Segment Start: Material provided

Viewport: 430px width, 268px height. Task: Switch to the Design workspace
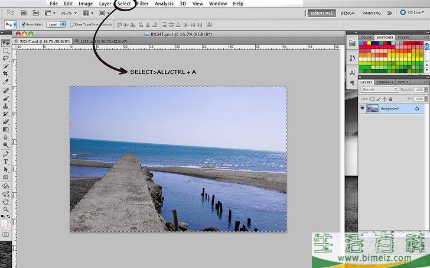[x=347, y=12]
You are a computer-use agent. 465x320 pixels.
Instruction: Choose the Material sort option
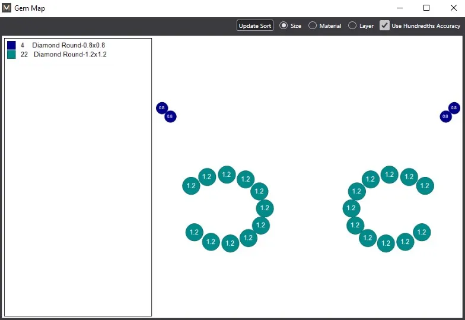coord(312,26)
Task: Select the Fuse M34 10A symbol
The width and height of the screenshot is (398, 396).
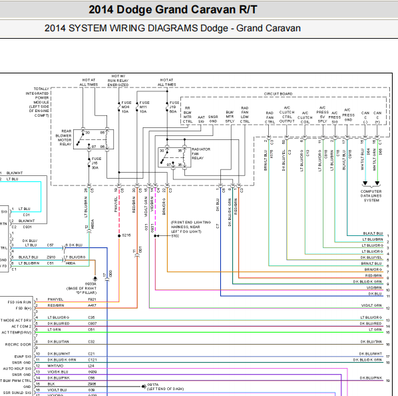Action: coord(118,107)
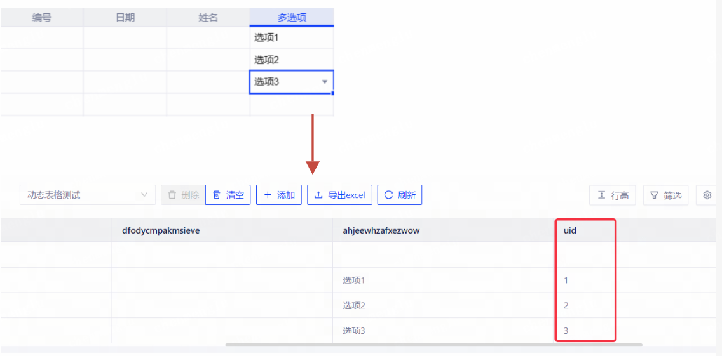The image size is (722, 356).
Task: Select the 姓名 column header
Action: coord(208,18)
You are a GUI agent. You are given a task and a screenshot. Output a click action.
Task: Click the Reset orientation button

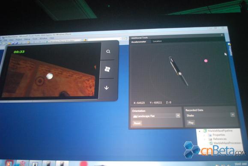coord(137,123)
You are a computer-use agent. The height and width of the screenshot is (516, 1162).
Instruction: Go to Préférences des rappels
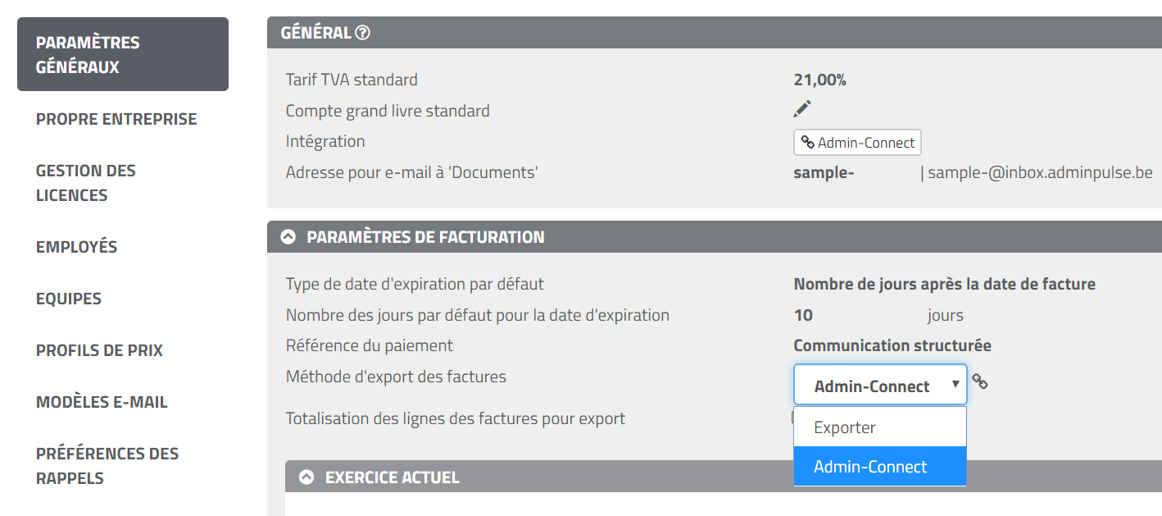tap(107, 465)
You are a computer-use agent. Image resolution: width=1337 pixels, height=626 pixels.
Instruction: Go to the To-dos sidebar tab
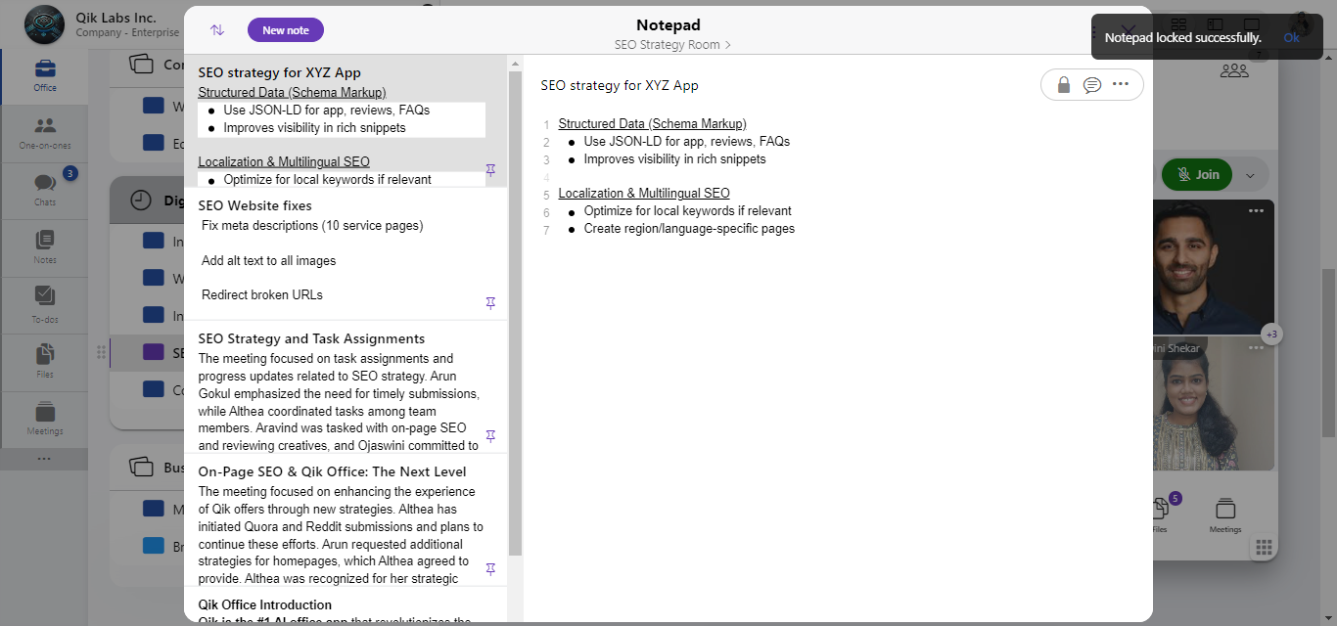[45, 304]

Segment End: Material provided
Segment Start: Material provided

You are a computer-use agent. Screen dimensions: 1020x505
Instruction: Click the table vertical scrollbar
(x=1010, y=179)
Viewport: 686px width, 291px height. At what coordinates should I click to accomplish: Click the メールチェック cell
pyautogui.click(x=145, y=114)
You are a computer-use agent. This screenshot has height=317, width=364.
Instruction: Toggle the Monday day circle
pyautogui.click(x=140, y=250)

Segment End: Material provided
Segment Start: Material provided

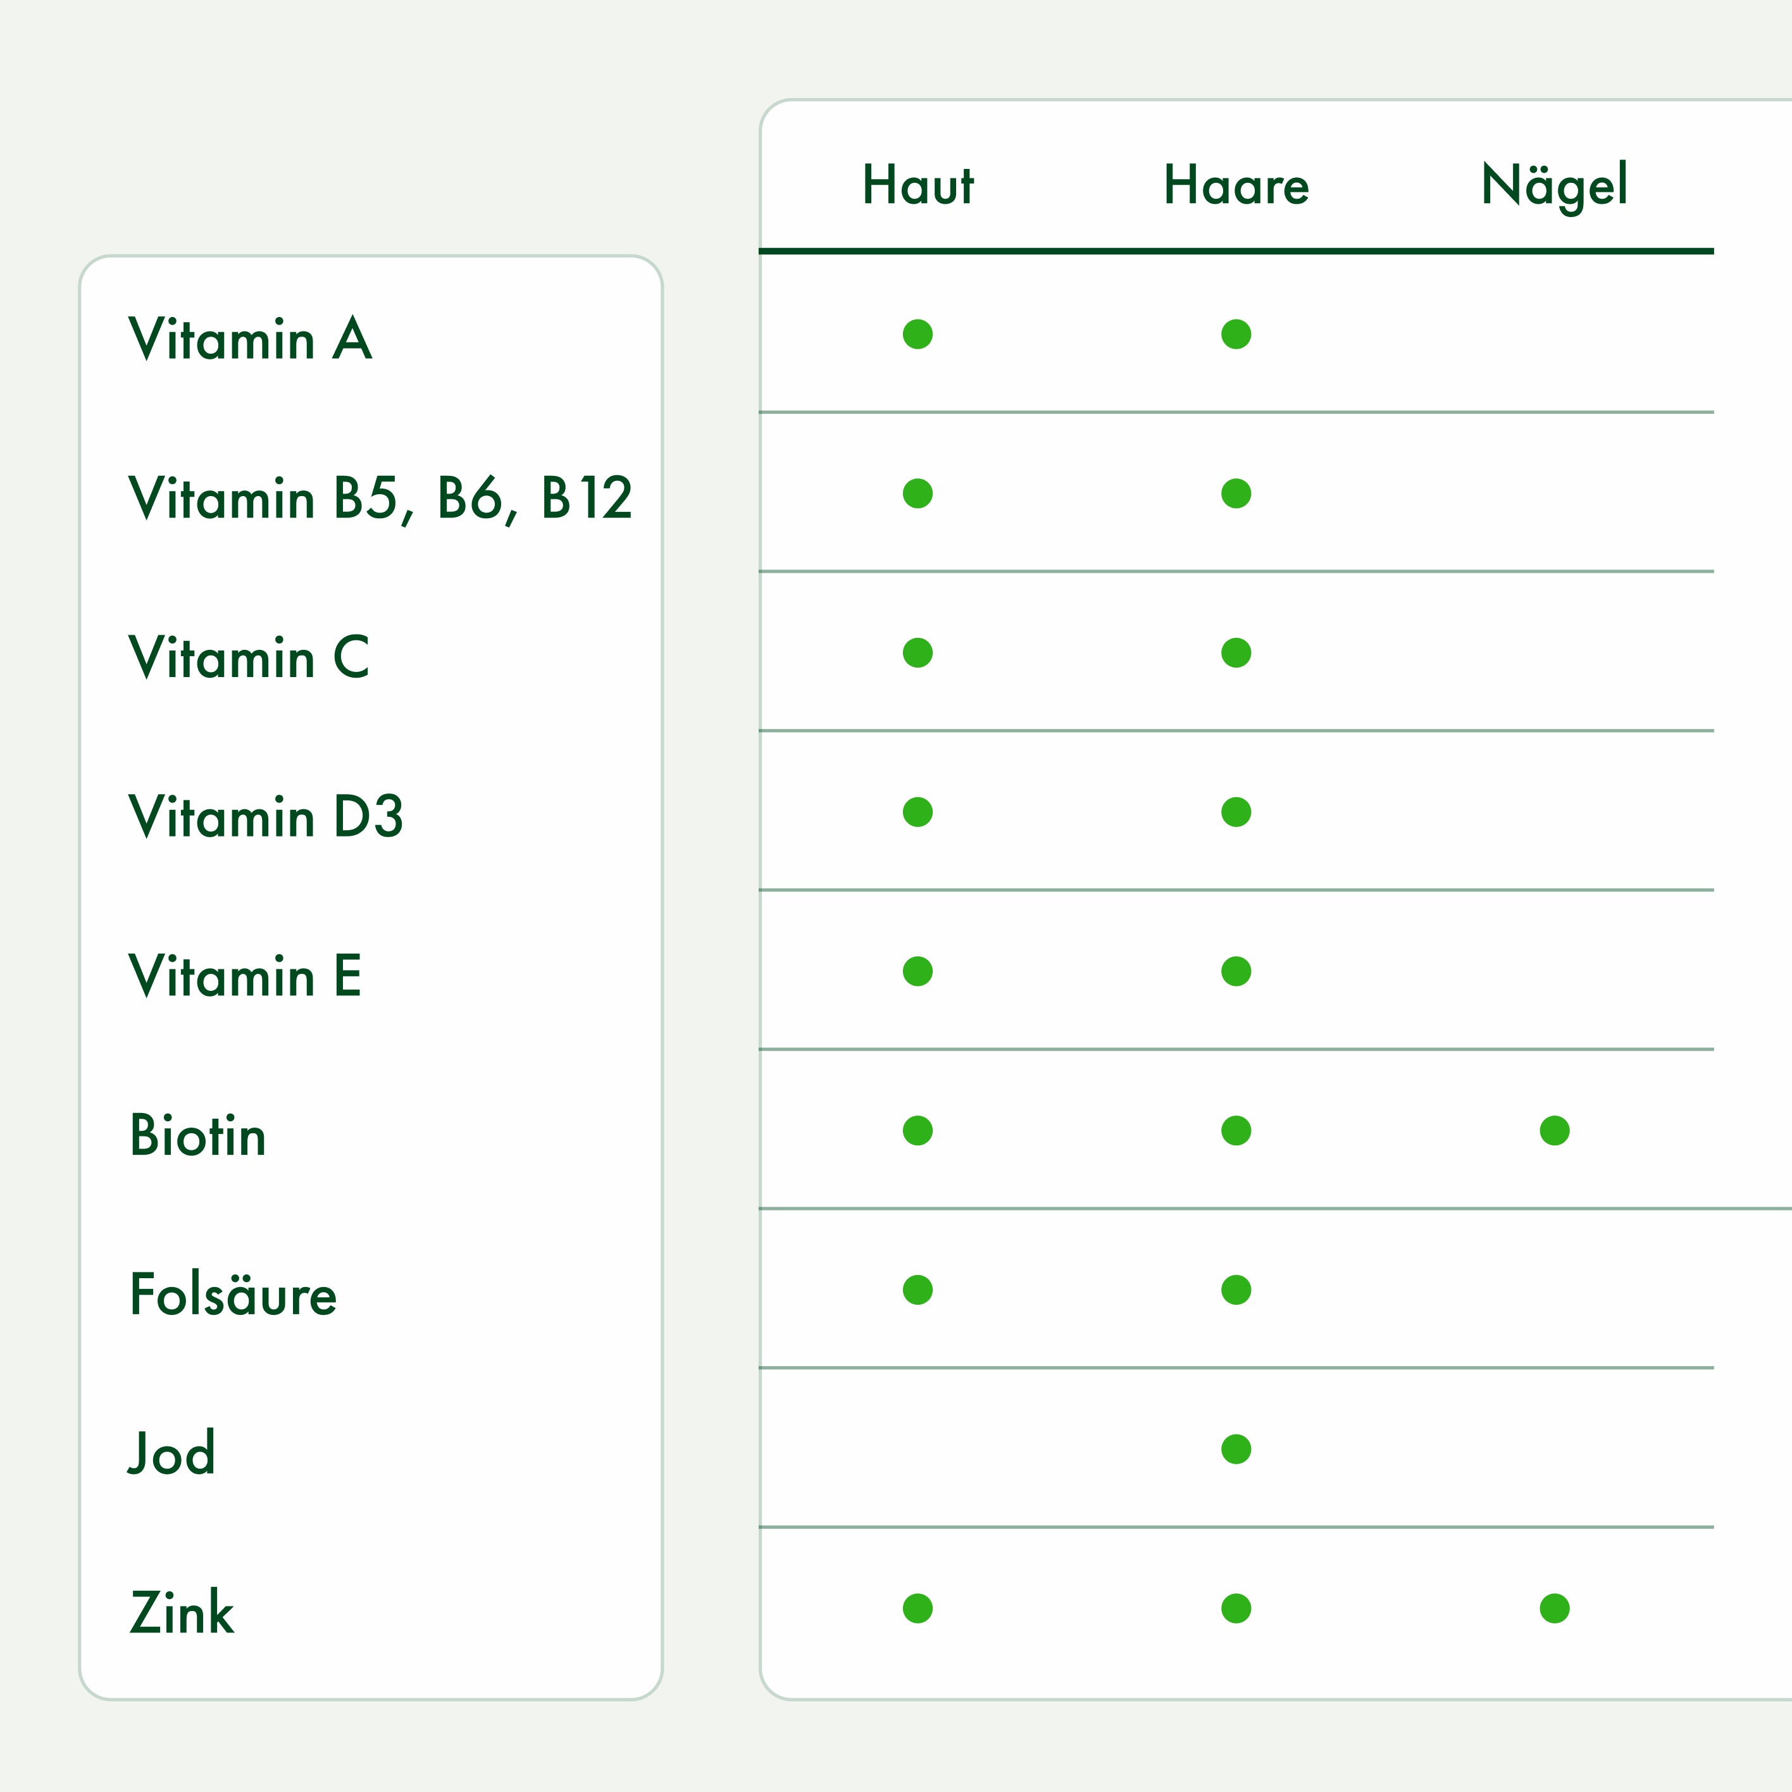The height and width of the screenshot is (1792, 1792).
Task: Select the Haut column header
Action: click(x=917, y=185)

Segment End: Material provided

■ **Directions for this task**:
Search the entries for the string "computer" and copy each line where it occurs.

■ **Expected output**:
You are a computer-use agent. 465x320 pixels.
You are a computer-use agent. The height and width of the screenshot is (516, 1162).
You are a computer-use agent. Image resolution: width=1337 pixels, height=626 pixels.
You are a computer-use agent. Screen dimensions: 1020x505
You are a computer-use agent. This screenshot has height=317, width=364.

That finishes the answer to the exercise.